Charlelie Couture….

Charlelie Couture….

A 6h30, ce n’est pas de l’insomnie, mais pour un « inactif », tel que me voici défini sur les grilles d’évaluation de l’Insee ou tout autre questionnaire qui veut nous mettre dans une case bien précise, c’est un peu de bonne heure. Pour vous dire que je rêvais, au moment d’ouvrir les yeux, de Charlélie Couture. C’est pas rien. Je me voyais l’aborder, direct, et lui proposais ma dithyrambe joyeuse, que je ne viendrais pas lui parler de « Comme un avion sans aile », ni de sa peinture, ni de sa vie Newyorkaise, ni même de toute sa musique et de tous les disques que j’ai de lui, mais juste des ses textes lus récemment, dont les derniers, que j’évoquais déjà la fois passée au sujet de l’insomnie, trouvés dans le recueil du printemps des poètes. Il était surpris, presque bouche bée, et je terminais en lui fredonnant « Où est passé le jardinier, est-ce qu’il dort? » en esquissant une ou deux pirouettes dansantes. Donc c’était bien un rêve, car qui me connais un peu, juste un rien, me sait bien incapable qu’esquisser quelques pas de danse que ce soit.

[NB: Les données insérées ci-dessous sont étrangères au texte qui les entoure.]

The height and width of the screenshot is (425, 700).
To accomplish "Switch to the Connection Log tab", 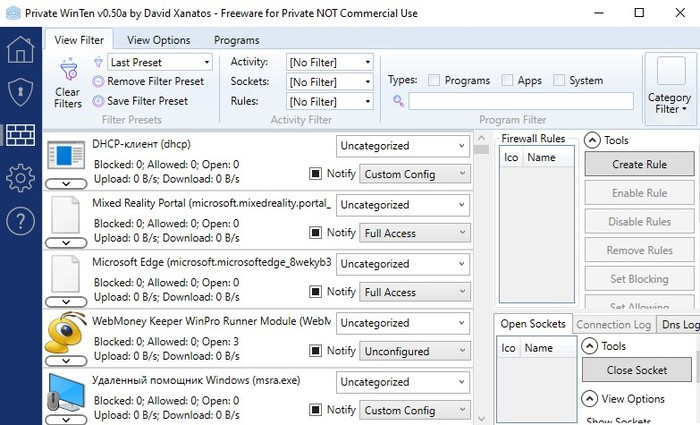I will coord(615,324).
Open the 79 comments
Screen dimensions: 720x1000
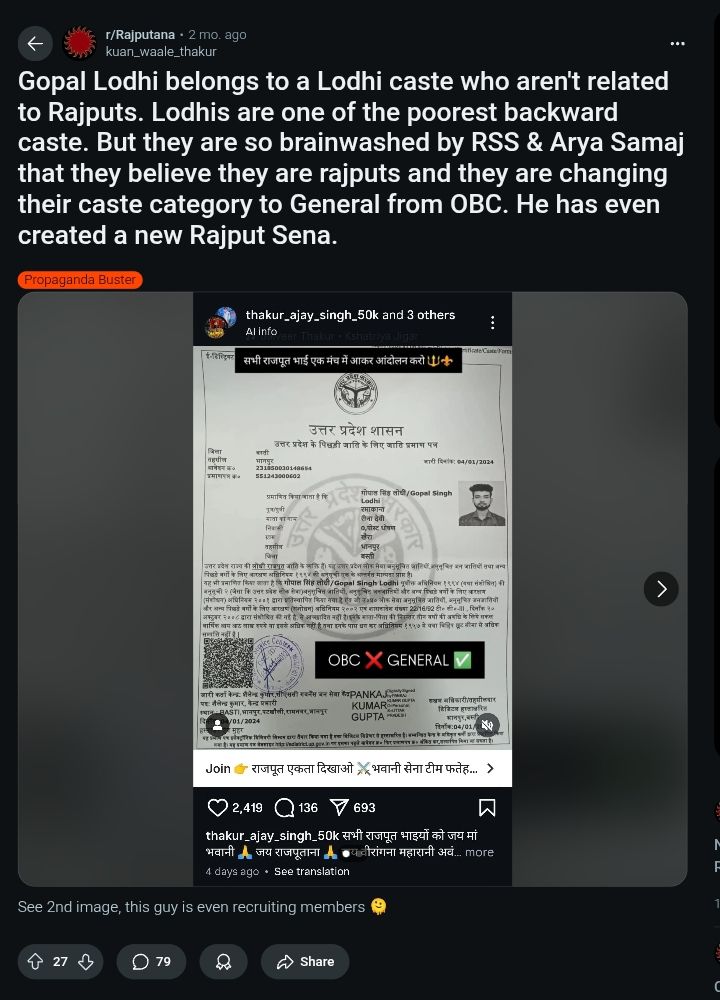[x=151, y=961]
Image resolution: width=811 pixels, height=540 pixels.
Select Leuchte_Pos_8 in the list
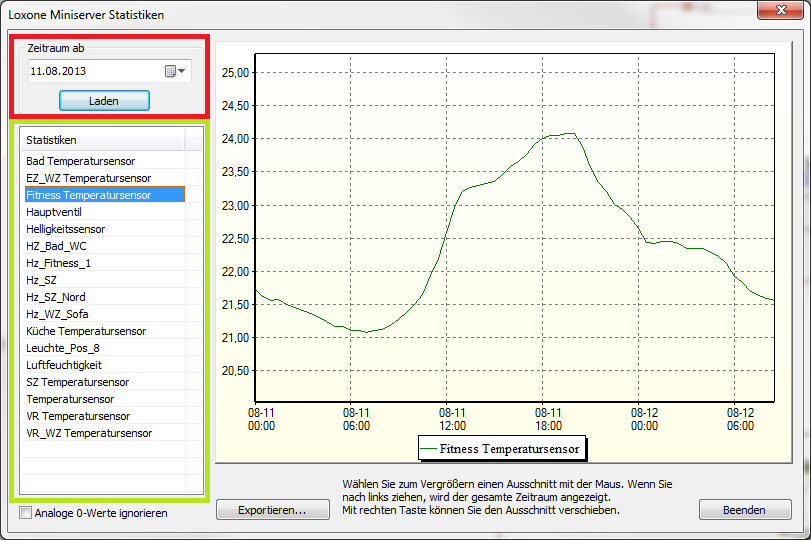[x=62, y=348]
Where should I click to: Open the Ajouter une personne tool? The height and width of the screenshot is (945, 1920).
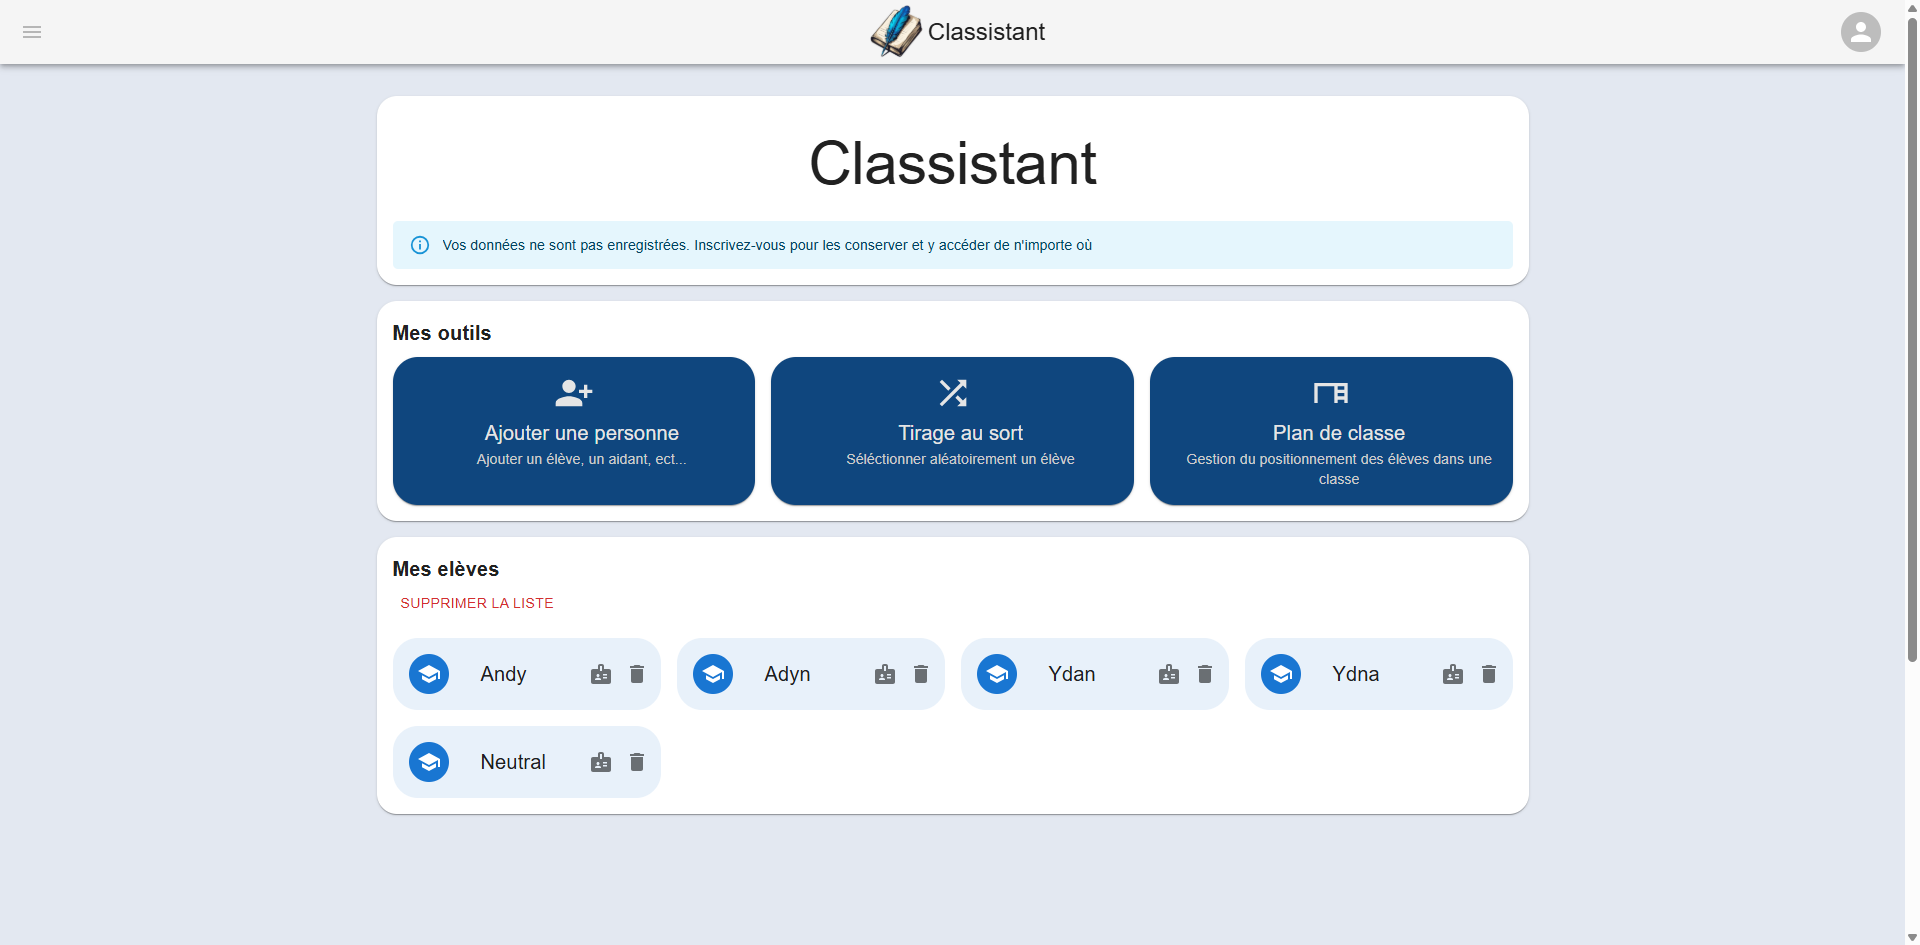click(574, 431)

Voici mon histoire du jour. Et je profite de ce retour ici ce matin, pour remercier les commentateurs de l’article sur l’insomnie. Ah ah, vous participez à la renaissance des Destinataires Eclairés!!

3 thoughts on “Charlelie Couture….

  1. Alors, d’un même cri, réveillons le.
    Jardinier pour notre sérénité, il est l’heure (et non plus il est l’or)
    Au plaisir de vous voir dans notre jardin.